Speeding remains a major cause of deaths and serious injuries on our roads. The Bill introduces a new approach to the detection of speeding that has been shown to be effective at reducing speeding over large distances, not just near the location of the detection device. The Bill continues existing defences for owners of vehicles and provides protection for drivers in the new situation where it is possible for 2 drivers to have shared the driving. In such a situation a driver can provide evidence that he or she did not exceed the speed limit. At the same time, it deters the exploitation of this provision by the unscrupulous by requiring the evidence to be provided to the court.

Explanation of Clauses

Part 1—Preliminary

1—Short title

2—Commencement

3—Amendment provisions

These clauses are formal.

Part 2—Amendment of Road Traffic Act 1961

4—Amendment of section 79B—Provisions applying where certain offences are detected by photographic detection devices

This clause amends section 79B:

to ensure that the regulations can make provision in relation to a notice sent with an expiation notice or reminder notice or a summons relating to a speeding offence where the evidence of speeding is evidence of average speed determined in accordance with proposed section 175A;

to make special provisions in relation to such speeding offences, to deal with the fact that the offence occurs over a period of time (ie the period during which the vehicle travelled between 2 average speed camera locations) and that there may have been more than 1 driver of the vehicle during the period.

5—Insertion of section 175A

This clause inserts a new section as follows:

175A—Average speed evidence

This provision provides for the calculation of the average speed of a vehicle between 2 average speed camera locations and for acceptance of evidence of that average speed as evidence of the actual speed of the vehicle between the locations.

Subclause (3) allows the Minister to publish a notice specifying 2 average speed camera locations and determining the fastest practicable route between the locations and the shortest distance that a vehicle could travel between the 2 locations along that route. This information is then used in calculating the average speed of vehicles between the 2 locations and vehicles are conclusively presumed to have travelled between the 2 locations by that shortest distance along that fastest practicable route (on the basis that this will produce the result most favourable to drivers). The average speed so calculated is then conclusively presumed to have been the actual speed of the vehicle while travelling between the 2 locations. Where there is more than 1 driver of the vehicle between the 2 locations, each driver is, subject to the provision, conclusively presumed to have driven the vehicle at that actual speed.

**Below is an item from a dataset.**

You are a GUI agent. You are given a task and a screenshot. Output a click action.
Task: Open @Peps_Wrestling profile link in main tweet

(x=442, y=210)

Subclause (6) allows a driver to rebut that last presumption in certain circumstances where another driver or drivers have been responsible for the speeding. The presumption will be rebutted if the driver satisfies the court that—

(a) there was more than 1 driver; and

(b) he or she has furnished the Commissioner of Police with a statutory declaration naming the other drivers or providing reasons why the identity of 1 or more of the other drivers is not known and the inquiries made to try and identify any unknown driver (so that the police have an opportunity to investigate the claims made); and

(c) if the statutory declaration does not name all other drivers—he or she does not know and could not by the exercise of reasonable diligence have ascertained the identity of any driver not named; and

(d) he or she did not speed between the 2 locations.

Subclause (8) ensures that a person cannot be convicted of or required to expiate multiple offences where in addition to evidence of average speed between 2 average speed camera locations there is also evidence of actual speed at a point between the 2 locations.

The provision also contains a regulation making power in subclause (9).

6—Amendment of section 176—Regulations and rules

This clause makes a minor drafting amendment to make it clear that the reference to 'this Act' in section 176(5b) relates to the Act, the regulations and the rules (which is consistent with the Acts Interpretation Act 1915).

Debate adjourned on motion of Mr Griffiths.